--- Directions for this task ---
Your copy begins at the line with "Select the Personal finance tag" and runs through the end of the data below. Set down only those lines exactly, without pictures.

--- Source material ---
"""

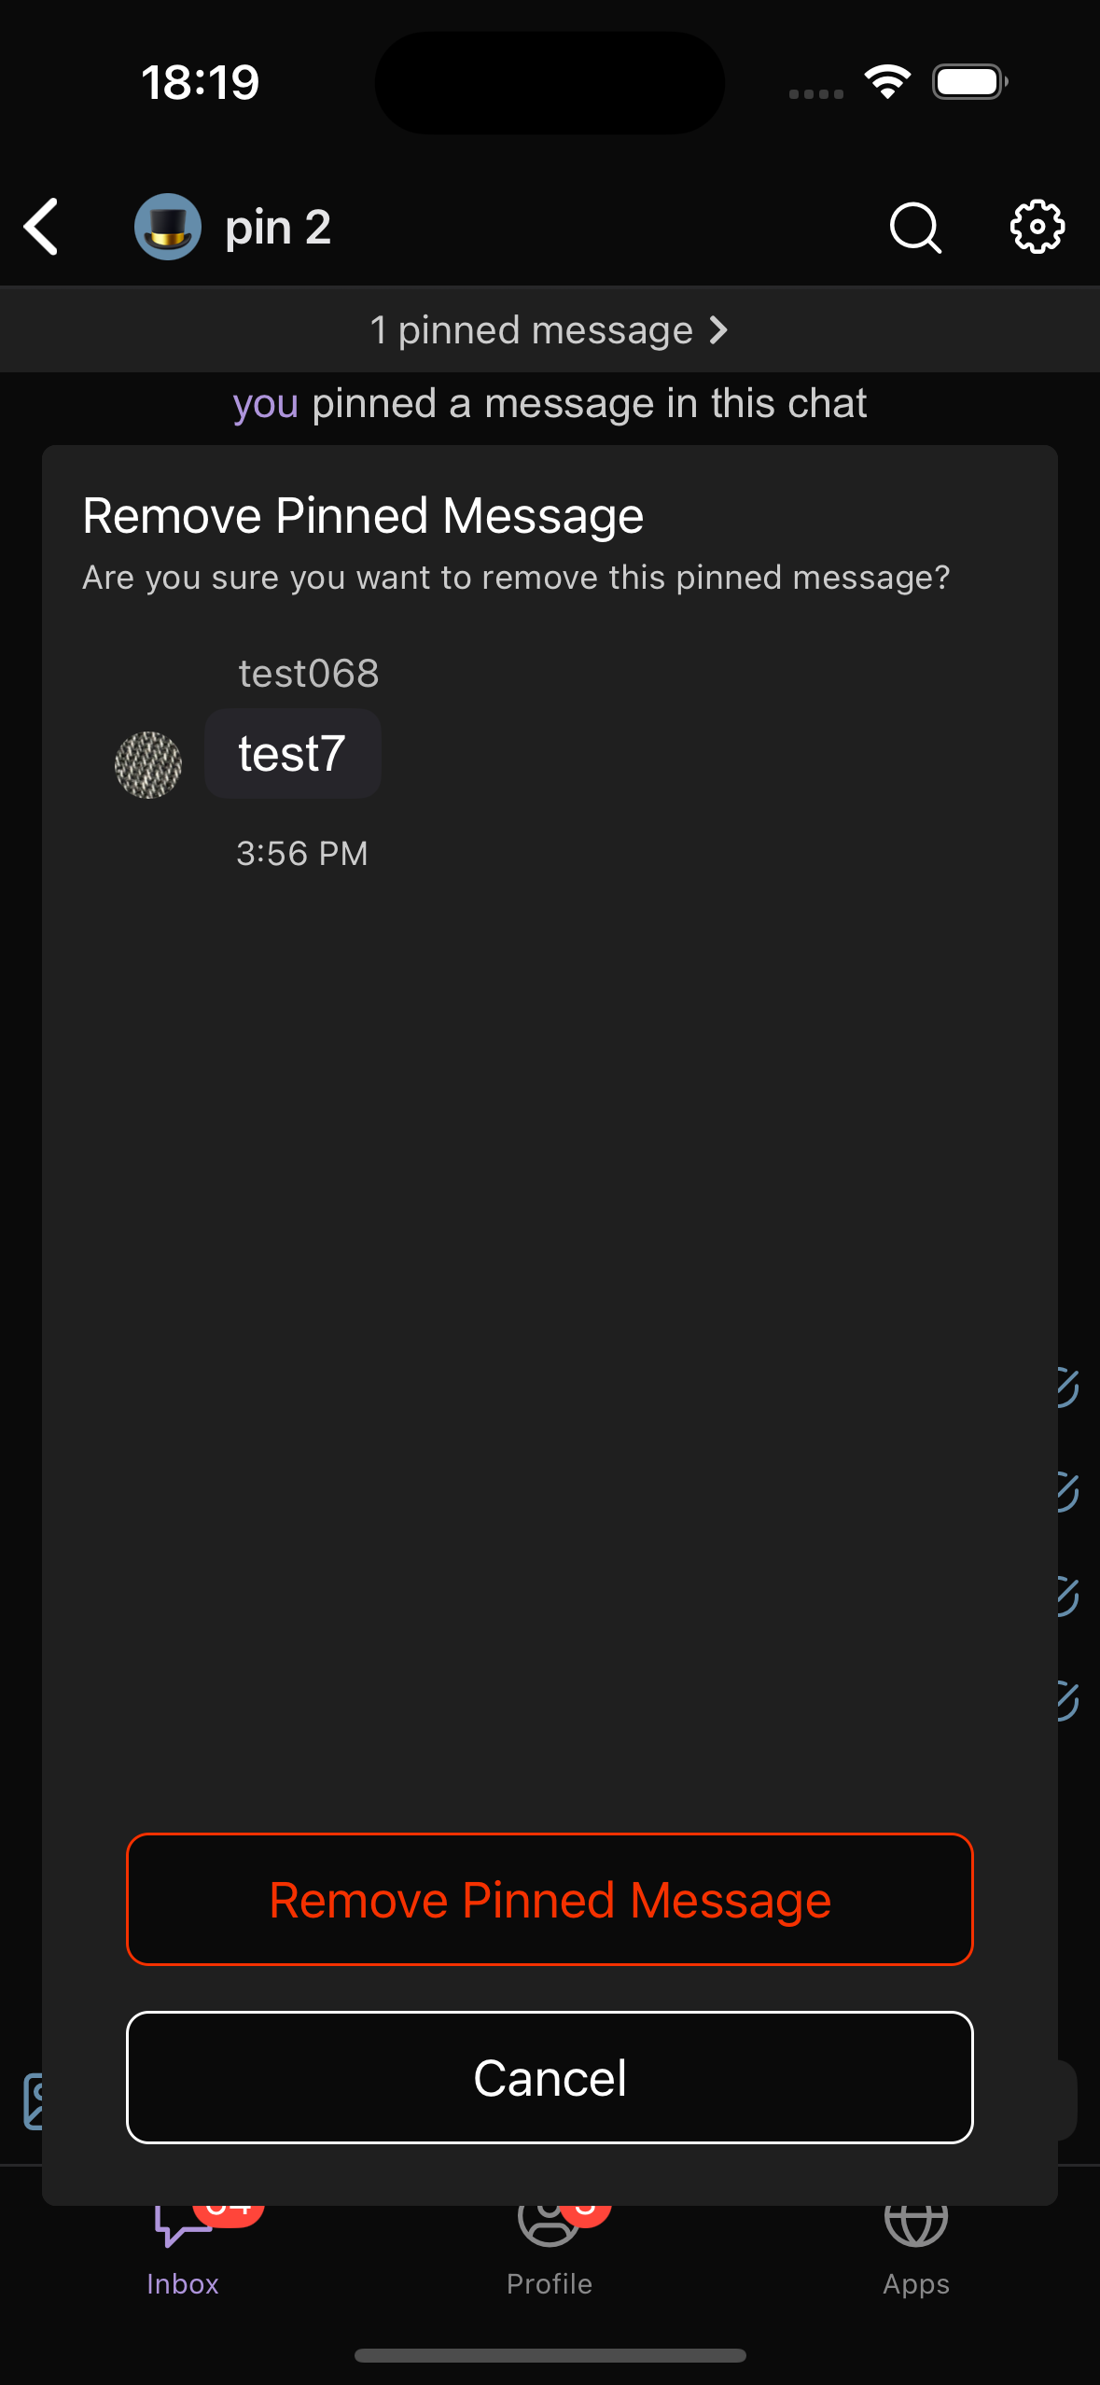Tap the topmost read-receipt check icon
The image size is (1100, 2385).
tap(1066, 1388)
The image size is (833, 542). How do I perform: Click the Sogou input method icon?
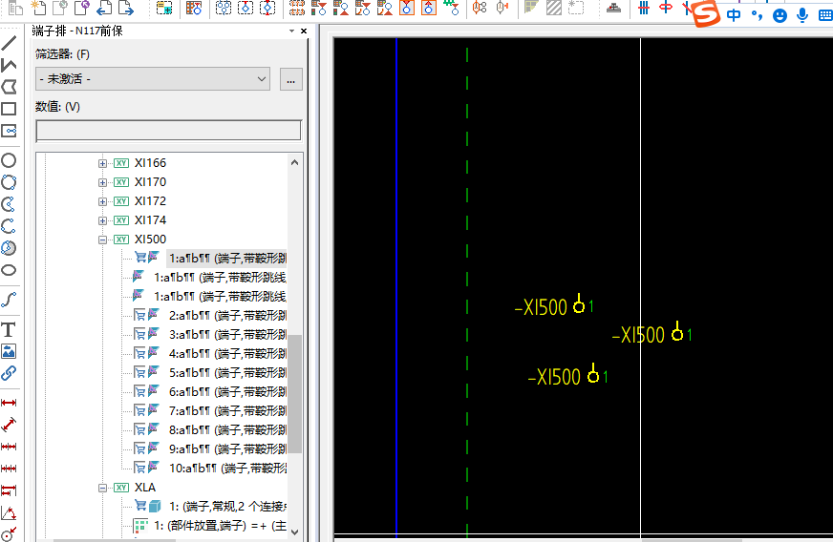click(705, 15)
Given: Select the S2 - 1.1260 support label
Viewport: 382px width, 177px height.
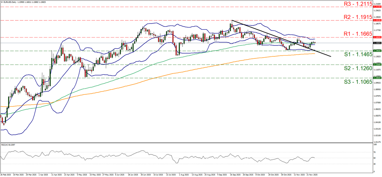Looking at the screenshot, I should 348,69.
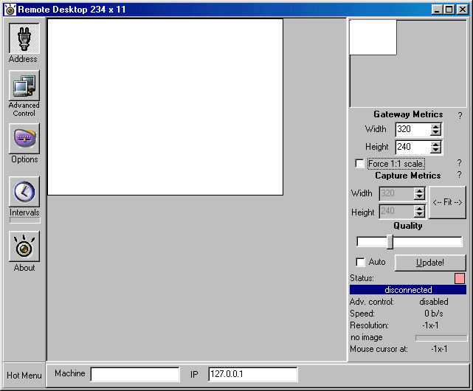Image resolution: width=473 pixels, height=391 pixels.
Task: Open the Address plug icon
Action: 24,38
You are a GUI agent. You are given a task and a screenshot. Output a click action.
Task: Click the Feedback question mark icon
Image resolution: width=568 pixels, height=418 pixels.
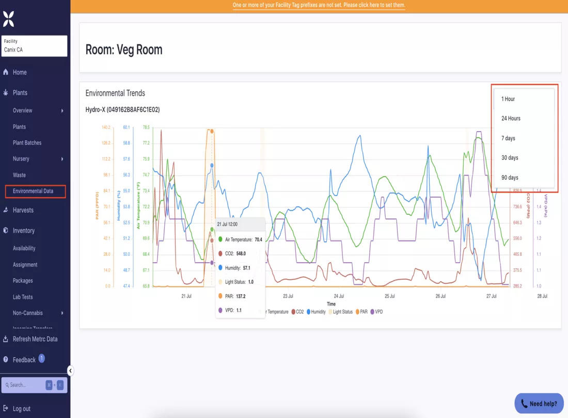pyautogui.click(x=6, y=359)
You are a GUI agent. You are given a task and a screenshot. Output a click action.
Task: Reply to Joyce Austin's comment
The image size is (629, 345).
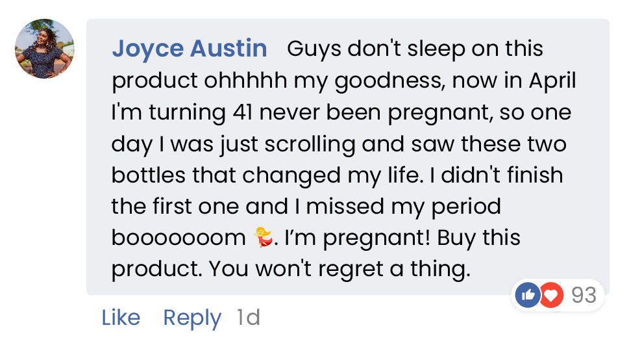coord(191,318)
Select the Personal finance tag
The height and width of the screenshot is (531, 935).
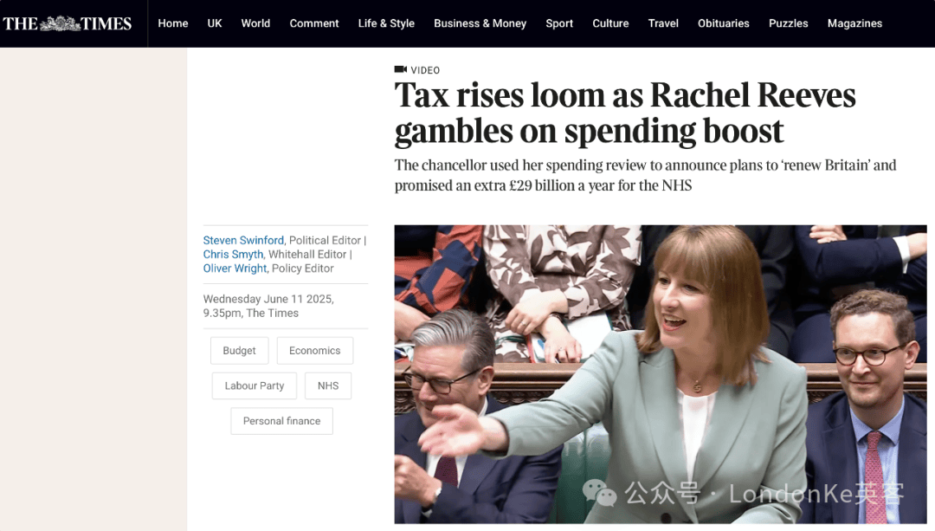(x=281, y=421)
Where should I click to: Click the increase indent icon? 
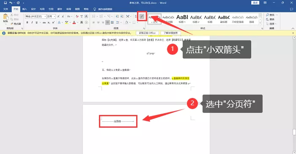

"""

--- Exercise response ---
Select the Personal finance tag
The height and width of the screenshot is (531, 935).
(x=281, y=421)
Where should I click to: Click the increase indent icon? 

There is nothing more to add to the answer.